> _INSTRUCTIONS TO FOLLOW_
List each distinct username that posts in the forum thread below about wind noise from the driver's side door. Give each name once.

> _SOURCE DOCUMENT_
•••••

# Wind noise from driver side door?



## bigluke (Aug 18, 2013)

Hi everyone, noticed this week that there's a lot of wind noise from e driver's side window, usually I listen music loud so didn't notice before, anyways I did a search on the forum and found some answers how to fix it...bent the upper part of the door, gluing the weather strips and realing the door. Want to know if you encountered the same problem and best way to fix it, I saw that this problem exist since first cruze was on the road and can't undersand why GM didn't fix it on the newer cruze. Thanks for your help.


----------



## sciphi (Aug 26, 2011)

The mirror base isn't sealing properly to the door, so wind gets into the gap and makes a lot of noise. Some butyl tape around the inside edge should fix that up. Taking the mirror off is pretty easy. Undo the trim piece inside, undo the connector, then 3 bolts to hold it in place.


----------



## chevycruzeassembler (Aug 20, 2013)

Hi I work at the plant doing alot of things that might be to blame. u got good info as its most likely one of above mentioned if u h avent fixed yet let me know and ill go through everything if ur not gonna take to dealer the doors do come off vehicle, get built on seperate line and put back on then fitted so let me know thanks


----------



## bigluke (Aug 18, 2013)

chevycruzeassembler said:


> Hi I work at the plant doing alot of things that might be to blame. u got good info as its most likely one of above mentioned if u h avent fixed yet let me know and ill go through everything if ur not gonna take to dealer the doors do come off vehicle, get built on seperate line and put back on then fitted so let me know thanks


Ok I let you know...


----------



## bigluke (Aug 18, 2013)

Weather strips are ok, on the helper side where the meets the pillar I can see the pillar easily, but the noise is coming from the driver side. I think is the way the seals are made, wind passes beetween the seals and door opening and create that noise...only thing I've noticed is that I can easly push on the door when it's closed and it moves like 1/16 inches...so maybe the lock is not far enough inward to seal as it should...next step masking tape and dealer....what you think?


----------



## Merc6 (Jun 8, 2013)

Door alignment could also be the issue, I had 2 doors realigned in the 1st 1000 miles.

•••••

> _GIVEN INFORMATION_

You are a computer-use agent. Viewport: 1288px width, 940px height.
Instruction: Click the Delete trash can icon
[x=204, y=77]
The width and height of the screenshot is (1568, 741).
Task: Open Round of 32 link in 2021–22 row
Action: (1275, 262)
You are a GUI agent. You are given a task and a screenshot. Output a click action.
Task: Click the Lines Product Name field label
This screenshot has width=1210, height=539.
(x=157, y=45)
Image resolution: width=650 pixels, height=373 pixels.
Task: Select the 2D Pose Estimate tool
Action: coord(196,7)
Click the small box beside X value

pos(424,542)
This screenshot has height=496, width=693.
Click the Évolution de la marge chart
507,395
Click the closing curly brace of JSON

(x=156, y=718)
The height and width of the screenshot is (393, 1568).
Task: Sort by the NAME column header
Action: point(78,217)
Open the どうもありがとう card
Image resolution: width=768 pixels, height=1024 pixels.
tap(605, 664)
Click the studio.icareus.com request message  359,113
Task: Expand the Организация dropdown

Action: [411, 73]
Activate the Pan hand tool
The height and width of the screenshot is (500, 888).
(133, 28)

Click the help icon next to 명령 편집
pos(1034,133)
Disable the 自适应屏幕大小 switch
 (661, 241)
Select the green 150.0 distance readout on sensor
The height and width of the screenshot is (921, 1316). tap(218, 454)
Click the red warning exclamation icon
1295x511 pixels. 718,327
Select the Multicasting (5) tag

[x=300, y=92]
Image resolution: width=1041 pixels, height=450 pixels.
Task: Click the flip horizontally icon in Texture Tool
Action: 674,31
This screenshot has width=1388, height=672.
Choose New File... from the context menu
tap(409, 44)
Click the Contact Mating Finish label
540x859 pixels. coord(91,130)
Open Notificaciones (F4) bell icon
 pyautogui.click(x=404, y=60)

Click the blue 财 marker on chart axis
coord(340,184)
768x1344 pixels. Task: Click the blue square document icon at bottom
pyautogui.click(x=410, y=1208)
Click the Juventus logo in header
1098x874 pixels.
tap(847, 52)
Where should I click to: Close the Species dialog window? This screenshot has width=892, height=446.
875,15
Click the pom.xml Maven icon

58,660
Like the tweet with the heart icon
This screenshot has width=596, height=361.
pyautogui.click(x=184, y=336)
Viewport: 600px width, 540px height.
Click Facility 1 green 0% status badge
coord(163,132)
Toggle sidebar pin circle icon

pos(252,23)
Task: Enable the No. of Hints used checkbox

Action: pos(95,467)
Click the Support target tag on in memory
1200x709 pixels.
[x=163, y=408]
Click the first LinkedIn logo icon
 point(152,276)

•••••

> _RESPONSE TO THIS EXERCISE_
bigluke, sciphi, chevycruzeassembler, Merc6